Attaches ‘clarify’ 2014 putsch
Deputy Prime Minister Prawit Wongsuwon has instructed military attaches to explain to the international community the reasons behind the 2014 coup, saying the military had to step in to halt political violence.
Gen Prawit was speaking to 27 military attaches and their deputies from three branches of the military who will be dispatched to work abroad, including the United States, Europe and Asean, over the next three years, starting from next month.
“It is important that you tell other countries that Thailand still adheres to democratic principles, as well as makes good on its pledges to the international community,” said Gen Prawit, who urged the officers to boost “understanding” of the country’s situation.
He told the officers that further efforts were needed to counter allegations that the regime staged the coup for the sake of its own vested interests and power.

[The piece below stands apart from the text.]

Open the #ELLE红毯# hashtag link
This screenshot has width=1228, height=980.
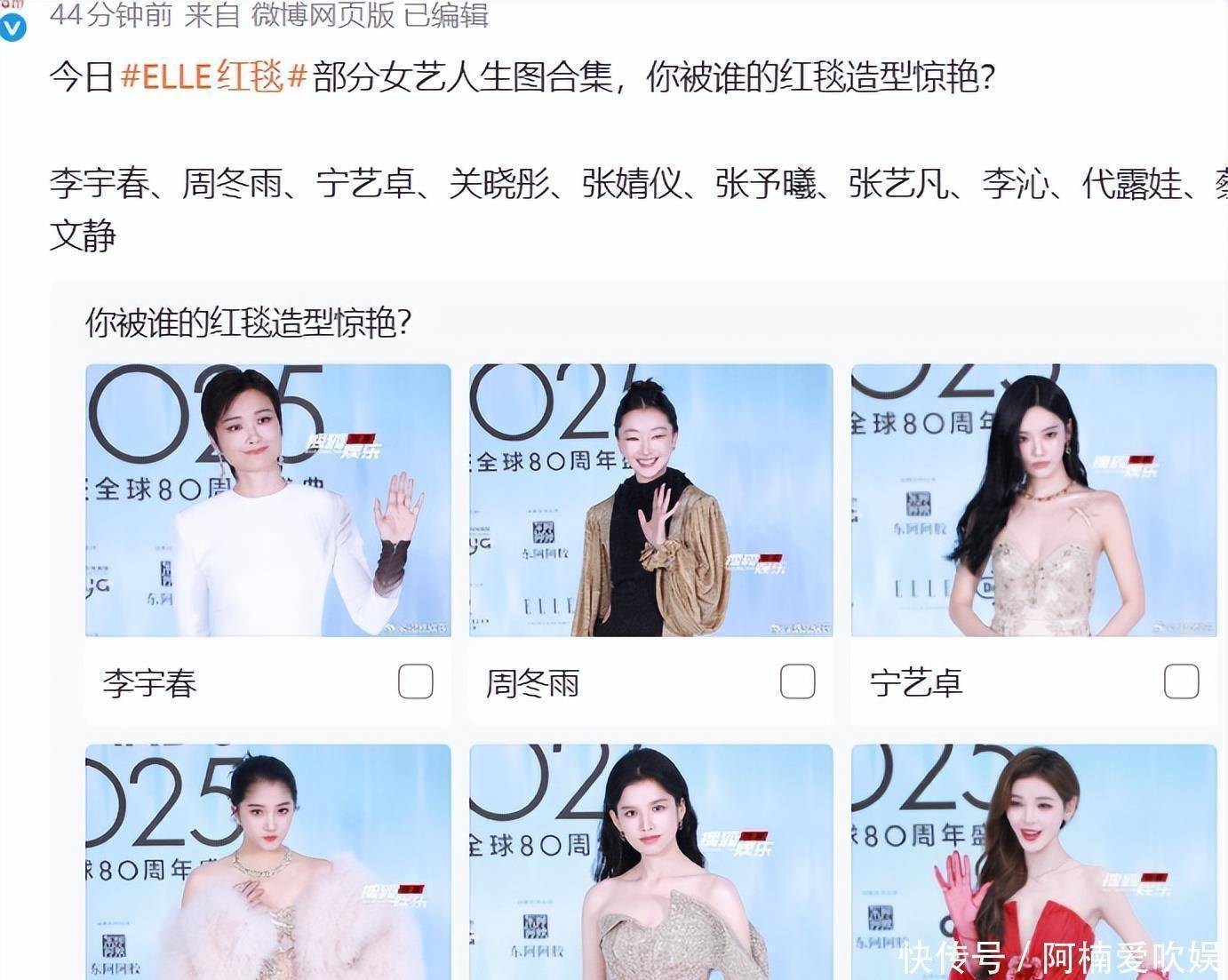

“The May 2014 coup was an attempt to stop conflicts between two groups who were fighting each other, which caused turmoil and hindered the running of the country. That is why we had to end the situation,” said Gen Prawit.
The deputy premier insisted the National Council for Peace and Order (NCPO) is ruling the country using democratic norms, though no election has taken place.

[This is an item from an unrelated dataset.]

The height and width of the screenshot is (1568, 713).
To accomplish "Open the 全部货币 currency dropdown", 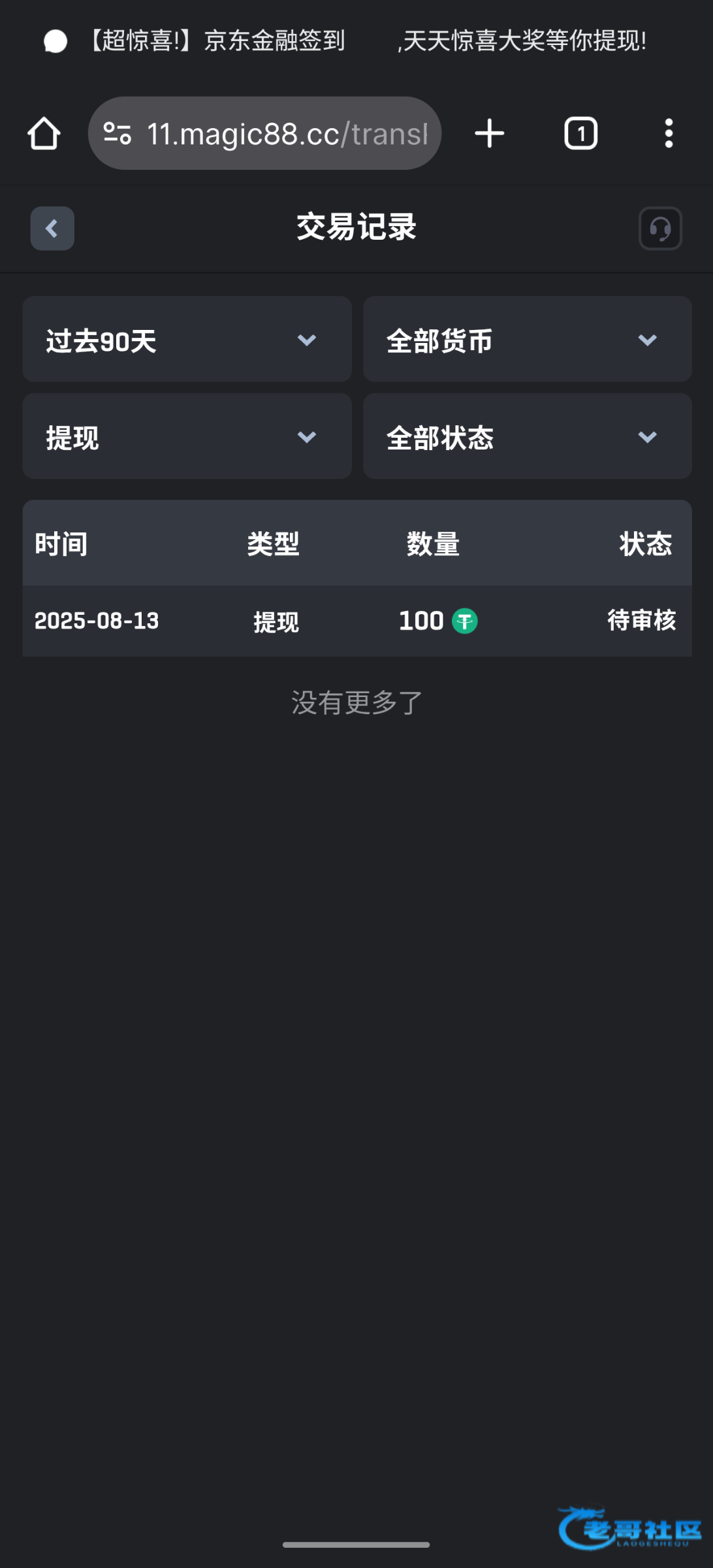I will (528, 339).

According to Gen Prawit, Prime Minister Prayut Chan-o-cha’s absolute power under Section 44 of the former interim charter, which is still effective under the present constitution, is being used to address problems for the benefit of the people.
“The NCPO-installed government has not used Section 44 to have anyone killed or hurt,” said Gen Prawit. “This government emphasises democratic norms — please explain this to other countries.”
The deputy premier told the attaches their roles and missions are significant to the country and to the armed forces. They also must explain to foreign governments about the progress Thailand has made in maintaining security and national defence.
The Yingluck Shinawatra administration was toppled in the coup engineered by the NCPO, led by then army chief Gen Prayut, on May 22, 2014.
The putsch came after months-long street protests against the Yingluck administration by the People’s Democratic Reform Committee (PDRC), headed by veteran politician Suthep Thaugsuban.
The PDRC was formed to protest a bill, pushed by the then government, to grant a broad-ranging amnesty to those who committed political violence. Critics said the bill was designed to benefit ousted prime minister Thaksin Shinawatra.